Hey, guys. Thanks for taking the question. Toby, you mentioned the importance of getting MVP online. Just curious what's your view of supply versus takeaway say in a couple years if that pipe does not enter service, what that can mean for basis differentials, especially in the shoulder months? And how that would impact your strategy, if at all.

Toby Rice CEO

Yeah. So, we say that local takeaway and demand is about 35 Bcf a day. We've got about 32 Bcf a day of production. So, you can look at that and say you've got a cushion.
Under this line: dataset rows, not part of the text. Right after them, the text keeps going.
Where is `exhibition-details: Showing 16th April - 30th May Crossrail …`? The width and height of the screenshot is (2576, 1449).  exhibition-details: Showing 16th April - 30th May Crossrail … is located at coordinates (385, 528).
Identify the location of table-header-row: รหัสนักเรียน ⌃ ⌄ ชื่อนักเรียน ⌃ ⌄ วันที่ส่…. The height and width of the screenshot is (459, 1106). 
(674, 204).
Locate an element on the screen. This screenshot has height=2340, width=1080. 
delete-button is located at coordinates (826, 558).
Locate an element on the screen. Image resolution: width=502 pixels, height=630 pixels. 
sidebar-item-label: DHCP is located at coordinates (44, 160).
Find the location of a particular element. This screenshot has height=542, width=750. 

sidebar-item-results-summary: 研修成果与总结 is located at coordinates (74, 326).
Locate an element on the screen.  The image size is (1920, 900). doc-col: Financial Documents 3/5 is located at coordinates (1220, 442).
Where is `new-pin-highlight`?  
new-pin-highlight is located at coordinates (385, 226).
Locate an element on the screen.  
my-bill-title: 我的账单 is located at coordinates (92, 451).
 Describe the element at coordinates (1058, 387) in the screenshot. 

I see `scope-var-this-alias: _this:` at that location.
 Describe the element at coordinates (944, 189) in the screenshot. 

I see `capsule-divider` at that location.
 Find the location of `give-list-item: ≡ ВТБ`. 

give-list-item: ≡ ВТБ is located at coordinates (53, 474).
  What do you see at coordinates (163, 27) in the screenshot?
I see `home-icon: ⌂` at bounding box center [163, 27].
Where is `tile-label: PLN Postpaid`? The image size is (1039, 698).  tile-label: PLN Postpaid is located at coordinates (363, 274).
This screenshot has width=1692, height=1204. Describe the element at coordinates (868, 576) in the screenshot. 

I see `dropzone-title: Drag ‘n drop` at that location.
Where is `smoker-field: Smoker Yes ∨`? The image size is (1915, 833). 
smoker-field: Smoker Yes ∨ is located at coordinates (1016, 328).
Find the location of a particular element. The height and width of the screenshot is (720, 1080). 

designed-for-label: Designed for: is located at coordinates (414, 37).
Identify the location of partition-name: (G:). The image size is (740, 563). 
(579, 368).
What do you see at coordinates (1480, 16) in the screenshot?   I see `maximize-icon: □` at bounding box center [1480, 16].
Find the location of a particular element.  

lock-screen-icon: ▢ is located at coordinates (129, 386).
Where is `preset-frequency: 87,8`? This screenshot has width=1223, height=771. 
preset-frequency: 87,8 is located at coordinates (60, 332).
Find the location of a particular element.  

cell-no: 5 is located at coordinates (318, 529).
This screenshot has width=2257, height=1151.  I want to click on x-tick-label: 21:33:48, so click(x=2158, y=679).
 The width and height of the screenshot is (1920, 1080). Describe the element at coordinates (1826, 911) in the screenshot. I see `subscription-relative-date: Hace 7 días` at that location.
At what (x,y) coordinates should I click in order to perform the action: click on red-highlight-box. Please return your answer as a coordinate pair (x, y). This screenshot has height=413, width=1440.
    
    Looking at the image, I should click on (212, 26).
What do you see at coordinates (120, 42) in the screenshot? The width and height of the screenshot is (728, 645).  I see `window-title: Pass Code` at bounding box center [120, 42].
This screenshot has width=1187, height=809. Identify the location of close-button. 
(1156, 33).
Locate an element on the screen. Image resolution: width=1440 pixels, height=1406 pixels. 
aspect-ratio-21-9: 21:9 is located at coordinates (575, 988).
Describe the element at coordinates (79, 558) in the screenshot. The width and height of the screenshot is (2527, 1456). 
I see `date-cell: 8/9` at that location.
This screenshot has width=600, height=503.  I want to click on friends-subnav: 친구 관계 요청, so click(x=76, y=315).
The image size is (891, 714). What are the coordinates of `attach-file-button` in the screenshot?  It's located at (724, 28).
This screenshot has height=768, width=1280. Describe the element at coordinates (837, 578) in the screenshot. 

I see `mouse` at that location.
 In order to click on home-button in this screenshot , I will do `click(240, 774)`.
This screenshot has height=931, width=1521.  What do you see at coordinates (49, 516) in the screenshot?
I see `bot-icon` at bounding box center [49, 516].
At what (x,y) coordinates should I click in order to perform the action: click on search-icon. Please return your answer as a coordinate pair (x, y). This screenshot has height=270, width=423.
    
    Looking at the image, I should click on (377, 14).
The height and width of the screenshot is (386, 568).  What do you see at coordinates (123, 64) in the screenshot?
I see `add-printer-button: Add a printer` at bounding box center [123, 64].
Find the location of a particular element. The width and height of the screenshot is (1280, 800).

But I think you look at what we put out on slide 19, and really the takeaway is that pipeline outages create a lot of volatility in this market. Having extra outlets is going to be super constructive to long-term local basis. It's a pretty critical project for this basin and for other areas of the United States, like the Southeast, that want to decarbonize their grid with low-carbon natural gas. Don't forget there is in-basin demand growth as well. There are nine coal plants within Pennsylvania alone that are probably at risk of going offline in the next few years. And then you have the Shell cracker startup, you have gas-fired generation, for example, there's a gas power generation plant coming online in our backyard that we will sell directly into in the spring. So there's going to be internal demand inside the basin, and then, hopefully, MVP does come online to provide additional takeaway.

Speaker 13

Got it. Thanks, guys.

Toby Rice CEO

You're welcome.

Operator

There are no further questions at this time. I'll turn the call back over to Mr. Toby Rice for closing remarks.

Toby Rice CEO

Thanks everybody for your time on this call today. We will keep working hard to keep the gas flowing and create greater results for our shareholders and all stakeholders. Thank you.

Operator

Ladies and gentlemen, this concludes today's conference call. Thank you for participating. You may now disconnect.